I won’t comment as to whether the use of TALs is legitimate or not, on the grounds that I’m not remotely qualified to do so. If you’re interested, here’s a link for more on the topic.

Presumably, Pew’s analysts are properly qualified, but (1) might not have been aware that comScore included TALs in its Foxnews.com tallies; or (2) might have concluded that including them in web traffic statistics is legitimate.

Which gets us to your big-data repository. One of the attractions of NoSQL technologies like Hadoop is that you can pretty much dump data into them without worrying too much about how the data are organized. That’s addressed during the analysis phase, which is why another descriptor for this family of technologies is “schema on demand.”
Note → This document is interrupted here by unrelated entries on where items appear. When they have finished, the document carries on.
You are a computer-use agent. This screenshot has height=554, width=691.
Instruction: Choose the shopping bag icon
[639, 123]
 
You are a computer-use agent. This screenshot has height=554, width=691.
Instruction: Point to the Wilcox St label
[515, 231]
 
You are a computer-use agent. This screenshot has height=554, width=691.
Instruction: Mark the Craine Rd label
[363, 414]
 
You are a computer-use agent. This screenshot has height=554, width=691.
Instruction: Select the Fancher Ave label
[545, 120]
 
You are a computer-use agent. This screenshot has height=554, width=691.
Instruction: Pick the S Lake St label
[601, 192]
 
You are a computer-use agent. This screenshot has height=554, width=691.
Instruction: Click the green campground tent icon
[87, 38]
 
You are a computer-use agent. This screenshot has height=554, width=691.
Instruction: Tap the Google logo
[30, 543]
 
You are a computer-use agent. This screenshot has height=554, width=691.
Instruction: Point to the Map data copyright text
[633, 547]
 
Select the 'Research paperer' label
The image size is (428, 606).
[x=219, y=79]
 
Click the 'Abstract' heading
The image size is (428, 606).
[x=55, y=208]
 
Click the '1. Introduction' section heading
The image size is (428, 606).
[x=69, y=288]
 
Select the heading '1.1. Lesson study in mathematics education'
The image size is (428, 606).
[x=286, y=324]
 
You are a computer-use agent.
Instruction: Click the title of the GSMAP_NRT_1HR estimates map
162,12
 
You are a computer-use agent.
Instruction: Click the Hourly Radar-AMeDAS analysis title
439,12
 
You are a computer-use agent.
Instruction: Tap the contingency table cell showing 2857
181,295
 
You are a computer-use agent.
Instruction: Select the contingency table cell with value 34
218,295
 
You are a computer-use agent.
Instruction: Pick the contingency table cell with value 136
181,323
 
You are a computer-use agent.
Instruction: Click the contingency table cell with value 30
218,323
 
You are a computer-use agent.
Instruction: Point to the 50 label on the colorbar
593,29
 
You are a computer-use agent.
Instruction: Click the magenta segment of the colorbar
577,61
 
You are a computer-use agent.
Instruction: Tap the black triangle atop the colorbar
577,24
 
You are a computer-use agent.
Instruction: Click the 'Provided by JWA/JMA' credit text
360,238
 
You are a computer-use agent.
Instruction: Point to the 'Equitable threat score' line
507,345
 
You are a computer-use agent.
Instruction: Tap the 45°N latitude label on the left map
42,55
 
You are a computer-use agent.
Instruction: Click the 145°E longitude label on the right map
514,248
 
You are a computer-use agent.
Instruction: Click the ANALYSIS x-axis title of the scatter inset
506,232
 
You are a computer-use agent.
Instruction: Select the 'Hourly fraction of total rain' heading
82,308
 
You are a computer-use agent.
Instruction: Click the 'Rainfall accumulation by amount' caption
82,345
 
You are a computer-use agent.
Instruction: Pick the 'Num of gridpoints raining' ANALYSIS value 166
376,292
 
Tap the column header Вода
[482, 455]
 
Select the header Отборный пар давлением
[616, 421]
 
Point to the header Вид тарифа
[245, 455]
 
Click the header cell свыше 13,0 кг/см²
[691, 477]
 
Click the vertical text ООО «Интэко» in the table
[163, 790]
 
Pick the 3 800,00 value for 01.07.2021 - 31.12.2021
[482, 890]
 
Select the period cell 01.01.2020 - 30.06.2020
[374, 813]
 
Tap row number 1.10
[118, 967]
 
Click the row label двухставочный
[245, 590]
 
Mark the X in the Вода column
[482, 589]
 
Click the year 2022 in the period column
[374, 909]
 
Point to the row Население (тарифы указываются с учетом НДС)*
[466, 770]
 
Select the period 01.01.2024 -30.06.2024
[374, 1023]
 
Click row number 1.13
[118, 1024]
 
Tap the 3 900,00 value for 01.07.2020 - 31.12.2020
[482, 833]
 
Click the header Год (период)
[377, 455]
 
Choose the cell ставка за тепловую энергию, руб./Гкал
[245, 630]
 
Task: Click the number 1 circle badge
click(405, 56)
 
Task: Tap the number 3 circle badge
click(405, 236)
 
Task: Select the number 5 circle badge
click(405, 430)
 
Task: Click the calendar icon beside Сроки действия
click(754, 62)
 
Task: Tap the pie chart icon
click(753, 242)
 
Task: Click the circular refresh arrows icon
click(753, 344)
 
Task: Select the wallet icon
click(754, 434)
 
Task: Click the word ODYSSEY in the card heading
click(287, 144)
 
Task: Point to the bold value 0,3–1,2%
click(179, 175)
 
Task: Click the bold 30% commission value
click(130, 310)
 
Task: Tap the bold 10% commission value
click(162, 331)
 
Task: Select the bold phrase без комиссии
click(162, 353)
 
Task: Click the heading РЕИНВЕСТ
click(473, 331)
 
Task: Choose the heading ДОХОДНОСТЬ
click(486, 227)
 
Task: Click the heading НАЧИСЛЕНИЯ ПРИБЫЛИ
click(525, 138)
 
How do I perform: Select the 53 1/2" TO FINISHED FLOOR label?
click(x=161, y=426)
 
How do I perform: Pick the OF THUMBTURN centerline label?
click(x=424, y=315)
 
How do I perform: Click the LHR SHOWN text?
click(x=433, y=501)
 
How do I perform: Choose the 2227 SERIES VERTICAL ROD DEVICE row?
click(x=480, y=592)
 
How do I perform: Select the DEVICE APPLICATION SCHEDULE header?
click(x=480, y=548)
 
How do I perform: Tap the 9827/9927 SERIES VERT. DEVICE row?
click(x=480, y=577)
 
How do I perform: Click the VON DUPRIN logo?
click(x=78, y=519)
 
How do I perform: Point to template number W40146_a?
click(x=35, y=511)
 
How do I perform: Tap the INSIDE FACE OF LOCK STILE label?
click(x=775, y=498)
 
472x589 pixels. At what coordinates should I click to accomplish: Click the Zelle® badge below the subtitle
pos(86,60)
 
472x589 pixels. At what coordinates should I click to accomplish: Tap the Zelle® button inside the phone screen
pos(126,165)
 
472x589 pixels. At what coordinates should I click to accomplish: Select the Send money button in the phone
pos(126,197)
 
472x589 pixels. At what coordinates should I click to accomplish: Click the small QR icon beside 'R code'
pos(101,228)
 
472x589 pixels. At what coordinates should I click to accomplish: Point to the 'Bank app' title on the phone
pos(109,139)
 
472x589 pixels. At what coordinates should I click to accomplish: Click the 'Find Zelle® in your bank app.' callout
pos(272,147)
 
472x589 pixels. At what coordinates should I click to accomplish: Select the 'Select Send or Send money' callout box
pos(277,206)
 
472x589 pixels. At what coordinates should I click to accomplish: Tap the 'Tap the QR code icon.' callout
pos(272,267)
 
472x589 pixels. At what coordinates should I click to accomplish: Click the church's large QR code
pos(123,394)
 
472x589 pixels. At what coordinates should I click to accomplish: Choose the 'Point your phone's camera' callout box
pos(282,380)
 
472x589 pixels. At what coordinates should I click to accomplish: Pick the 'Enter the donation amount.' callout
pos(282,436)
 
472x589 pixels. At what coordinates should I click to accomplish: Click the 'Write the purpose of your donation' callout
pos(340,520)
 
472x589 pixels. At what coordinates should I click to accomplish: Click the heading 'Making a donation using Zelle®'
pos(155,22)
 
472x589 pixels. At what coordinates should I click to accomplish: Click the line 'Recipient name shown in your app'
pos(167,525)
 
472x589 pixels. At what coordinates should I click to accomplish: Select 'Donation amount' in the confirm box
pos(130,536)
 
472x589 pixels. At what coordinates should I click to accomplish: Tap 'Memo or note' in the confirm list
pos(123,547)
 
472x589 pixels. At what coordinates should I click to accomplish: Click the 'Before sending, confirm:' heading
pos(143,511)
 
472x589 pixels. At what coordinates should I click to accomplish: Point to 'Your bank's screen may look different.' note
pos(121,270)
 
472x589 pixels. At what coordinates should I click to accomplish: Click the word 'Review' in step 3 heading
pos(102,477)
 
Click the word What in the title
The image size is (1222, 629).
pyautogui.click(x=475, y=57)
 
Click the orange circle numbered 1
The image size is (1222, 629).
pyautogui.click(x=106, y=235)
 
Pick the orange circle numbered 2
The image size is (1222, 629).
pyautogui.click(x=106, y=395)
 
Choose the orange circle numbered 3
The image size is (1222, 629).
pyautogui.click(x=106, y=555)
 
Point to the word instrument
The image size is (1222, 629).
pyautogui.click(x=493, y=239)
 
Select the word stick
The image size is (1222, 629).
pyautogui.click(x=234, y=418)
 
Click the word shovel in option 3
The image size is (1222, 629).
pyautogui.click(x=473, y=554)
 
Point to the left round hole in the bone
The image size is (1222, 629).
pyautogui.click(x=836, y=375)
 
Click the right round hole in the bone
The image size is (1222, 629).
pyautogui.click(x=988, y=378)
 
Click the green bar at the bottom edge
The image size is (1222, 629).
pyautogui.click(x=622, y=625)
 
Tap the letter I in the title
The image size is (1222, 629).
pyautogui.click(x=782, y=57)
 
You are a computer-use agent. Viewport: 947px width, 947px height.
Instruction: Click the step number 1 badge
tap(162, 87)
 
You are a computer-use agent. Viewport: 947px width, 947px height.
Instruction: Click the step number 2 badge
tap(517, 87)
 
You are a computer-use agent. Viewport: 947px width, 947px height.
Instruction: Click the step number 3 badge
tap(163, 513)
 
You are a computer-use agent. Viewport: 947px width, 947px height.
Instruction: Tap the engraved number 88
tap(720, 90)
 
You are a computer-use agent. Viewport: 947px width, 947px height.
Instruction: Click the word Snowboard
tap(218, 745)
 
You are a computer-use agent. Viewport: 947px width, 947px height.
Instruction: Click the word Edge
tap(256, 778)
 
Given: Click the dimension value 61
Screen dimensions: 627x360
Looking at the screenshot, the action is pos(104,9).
It’s reasonably well-known that this also means a lot of the data being dumped into these “data lakes” has not been subjected to much in the way of cleansing. That’s almost the point of it: Hadoop and its brethren are adept at storing huge streams of inbound data (hence “big data”). They wouldn’t be so adept at it if some pre-processor had to cleanse it all first.

You have to pay the piper sometime, of course. In this case, it means you’ve shifted work from those who program data-loading into traditional data warehouses to those who analyze data stored in non-traditional NoSQL data lakes.

What’s less-well recognized is what Pew’s analysts either did or didn’t address with the TAL question: With traditional data warehouses, professional analysts make decisions like this as a conscious part of designing their extract, translate and load (ETL) processes.

They might miss something subtle too, of course … there never are any guarantees when those pesky human beings are involved … but at least there’s a defined task and assigned responsibility for taking care of the problem.

Not that this means it’s all taken care of: Whatever filtering decisions data warehouse analysts might consciously make while implementing the system will usually turn into hidden assumptions inherited by those who analyze the data stored there later on.

At least with schema-on-demand, analysts have to make these decisions consciously, and so are aware of them.

If, that is, they’re knowledgeable enough to be aware of the need to make them all.

Which is why, whether your analytics strategy is built on a traditional data warehouse or a schema-on-demand data lake, you need the services of a professional data scientist.

Or, as we used to call them, statisticians.